Find the lines in the listing below that include the word "Stef", and report how many there are, with nothing more.

*** DATA SUPPLIED ***

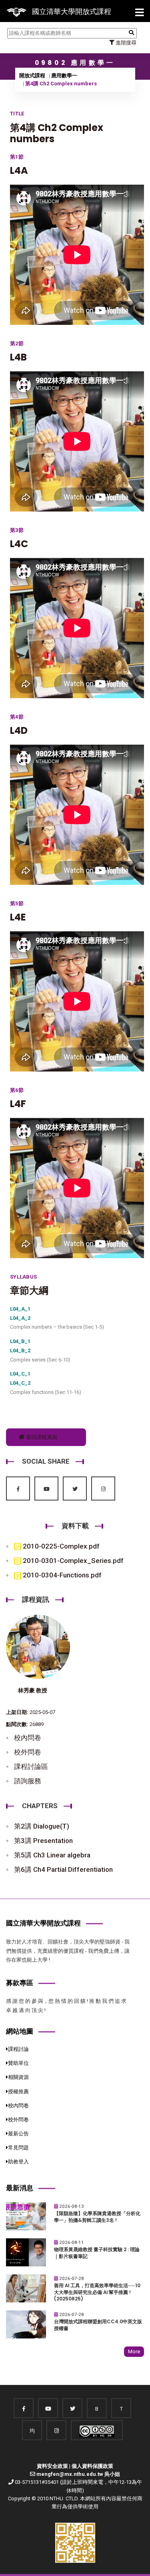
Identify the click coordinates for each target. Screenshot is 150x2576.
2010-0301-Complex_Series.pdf (72, 1561)
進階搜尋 (125, 43)
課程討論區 (31, 1766)
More (134, 2351)
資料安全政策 (52, 2466)
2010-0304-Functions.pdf (61, 1575)
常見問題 (18, 2148)
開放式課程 (32, 76)
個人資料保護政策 (92, 2466)
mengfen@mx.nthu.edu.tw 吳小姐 (78, 2474)
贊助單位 (18, 2063)
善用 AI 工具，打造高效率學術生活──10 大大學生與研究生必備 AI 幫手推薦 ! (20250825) (97, 2292)
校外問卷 (27, 1752)
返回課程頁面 (41, 1437)
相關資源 (18, 2077)
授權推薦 (18, 2092)
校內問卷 (27, 1738)
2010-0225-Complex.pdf (60, 1546)
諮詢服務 (27, 1781)
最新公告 (18, 2134)
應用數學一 (64, 76)
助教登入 (18, 2162)
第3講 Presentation (43, 1841)
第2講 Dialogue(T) (41, 1826)
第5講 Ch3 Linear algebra (52, 1855)
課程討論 (18, 2049)
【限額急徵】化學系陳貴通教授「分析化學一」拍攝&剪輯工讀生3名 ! (97, 2217)
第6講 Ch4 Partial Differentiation (63, 1869)
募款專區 (19, 1983)
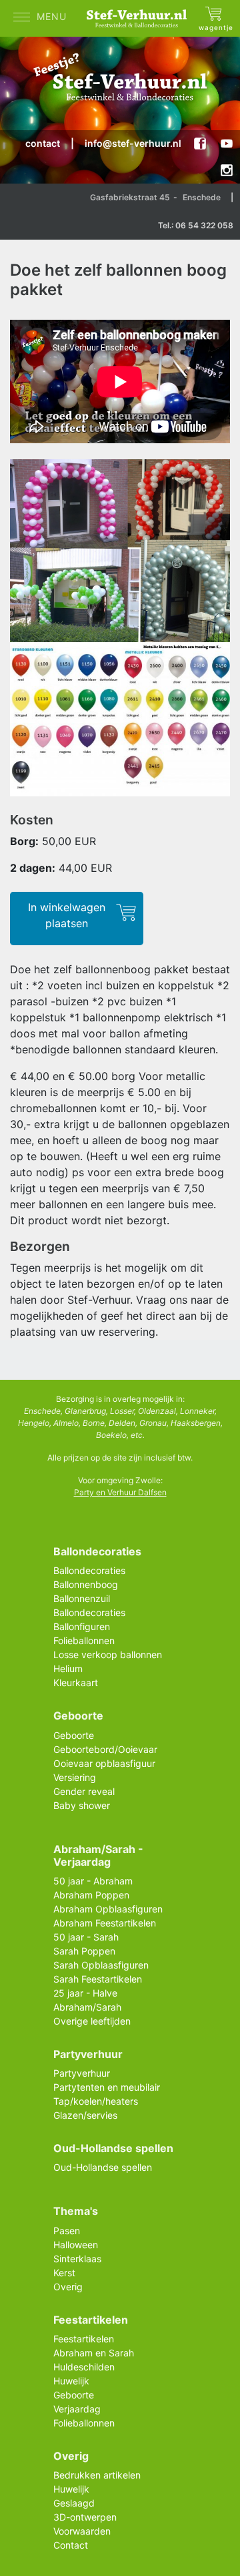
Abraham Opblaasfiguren (108, 1908)
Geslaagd (74, 2503)
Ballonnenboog (85, 1584)
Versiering (74, 1777)
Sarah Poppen (84, 1951)
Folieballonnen (84, 1640)
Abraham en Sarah (93, 2352)
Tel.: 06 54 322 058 (195, 225)
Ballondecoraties (89, 1570)
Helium (68, 1668)
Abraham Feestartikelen (104, 1922)
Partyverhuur (81, 2073)
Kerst (64, 2272)
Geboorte (73, 1735)
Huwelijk (71, 2380)
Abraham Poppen (91, 1894)
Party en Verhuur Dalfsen (120, 1492)
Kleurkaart (75, 1682)
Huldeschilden (84, 2366)
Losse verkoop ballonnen (107, 1654)
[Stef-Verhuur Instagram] (226, 170)
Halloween (75, 2244)
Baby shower (81, 1805)
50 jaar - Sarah (86, 1937)
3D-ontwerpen (85, 2517)
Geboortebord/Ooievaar (105, 1749)
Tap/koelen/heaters (95, 2101)
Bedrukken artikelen (97, 2475)
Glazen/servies (85, 2115)
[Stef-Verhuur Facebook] (200, 143)
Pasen (66, 2230)
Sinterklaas (77, 2258)
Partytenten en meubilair (106, 2087)
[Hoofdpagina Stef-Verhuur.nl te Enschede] (140, 18)
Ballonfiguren (81, 1626)
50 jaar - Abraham (93, 1880)
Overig (68, 2286)
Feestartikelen (83, 2338)
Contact (70, 2545)
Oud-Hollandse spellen (102, 2167)
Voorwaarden (82, 2531)
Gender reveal (84, 1791)
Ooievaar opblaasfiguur (104, 1763)
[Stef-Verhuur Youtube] (226, 143)
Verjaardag (77, 2408)
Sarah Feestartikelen (97, 1979)
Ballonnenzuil (81, 1598)
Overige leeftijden (92, 2021)
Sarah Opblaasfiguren (101, 1965)
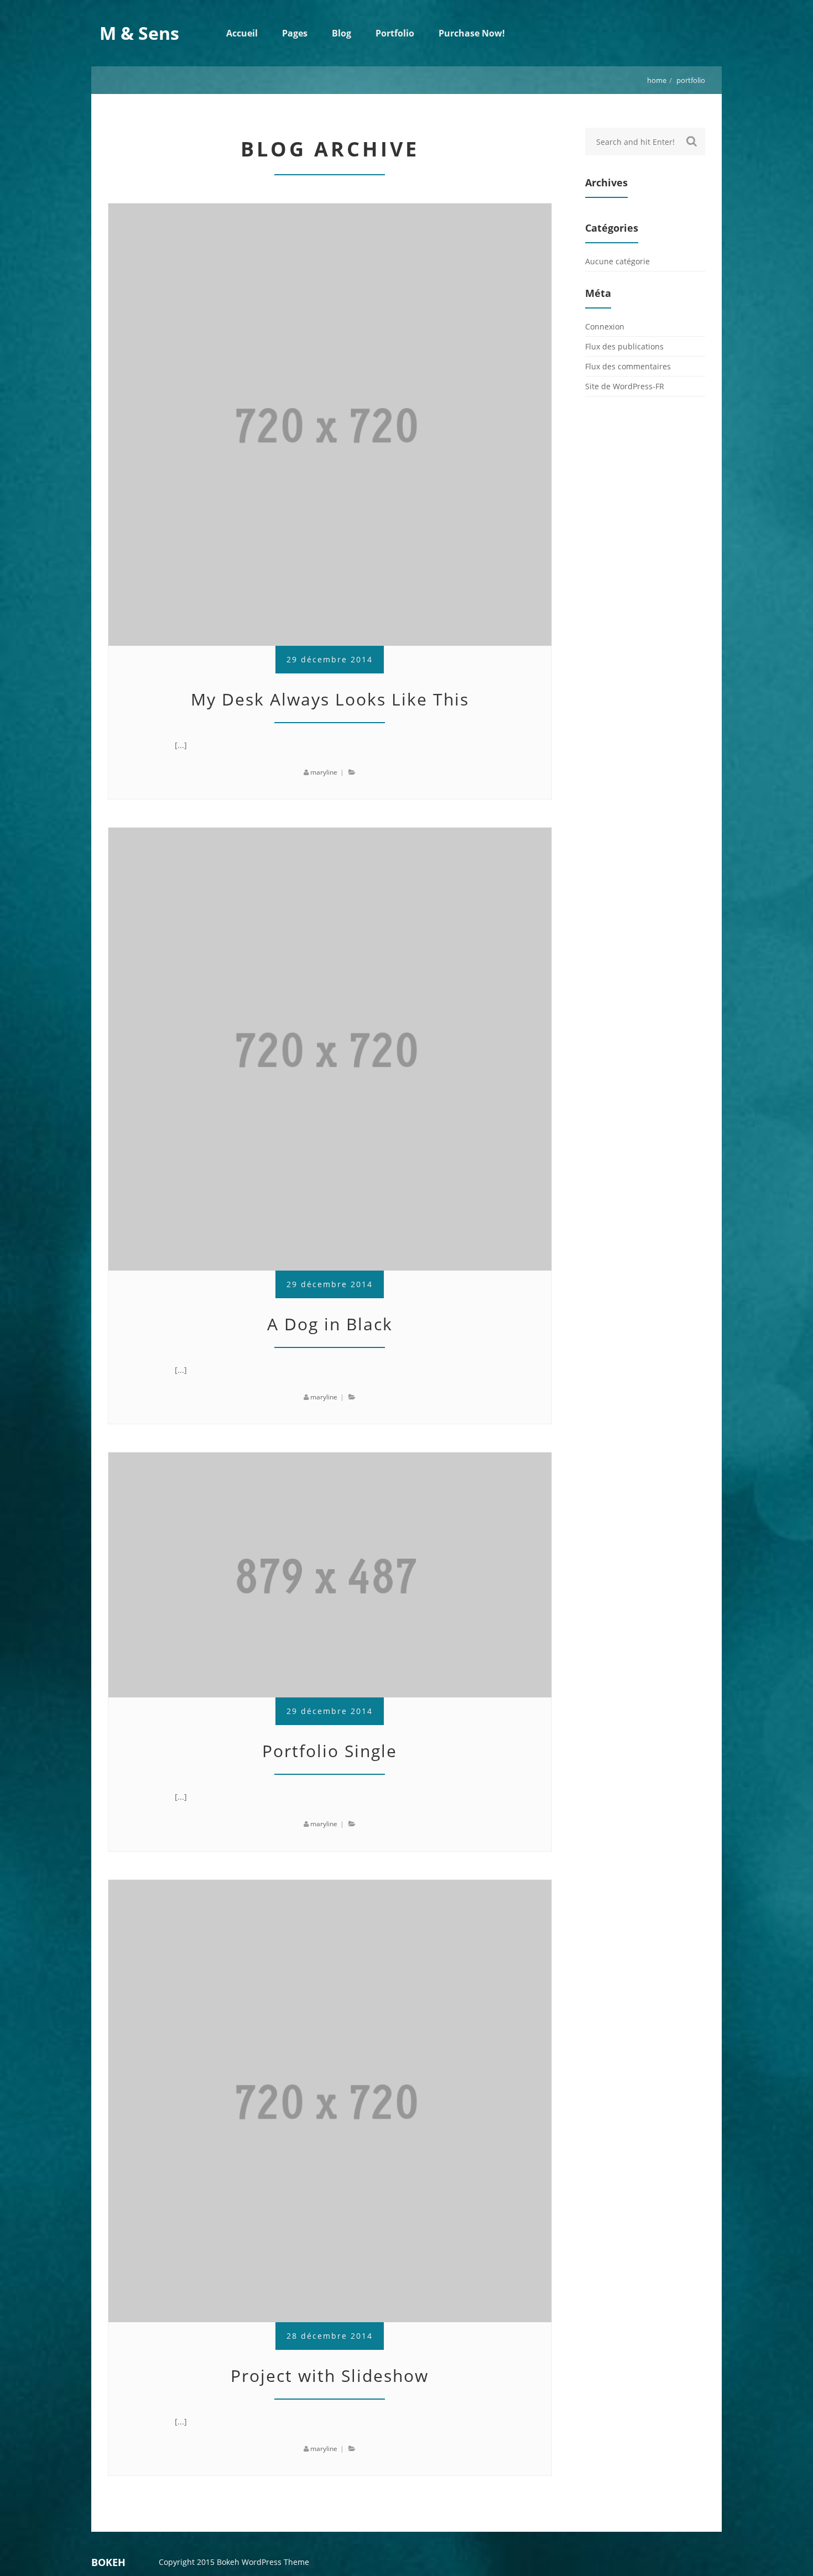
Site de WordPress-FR (624, 386)
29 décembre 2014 (329, 659)
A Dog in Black (330, 1324)
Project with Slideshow (330, 2375)
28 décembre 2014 (329, 2336)
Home (656, 80)
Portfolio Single (329, 1750)
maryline (323, 772)
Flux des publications (624, 346)
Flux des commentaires (628, 366)
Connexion (604, 326)
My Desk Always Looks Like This (330, 699)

***

__ANSWER SECTION__:
4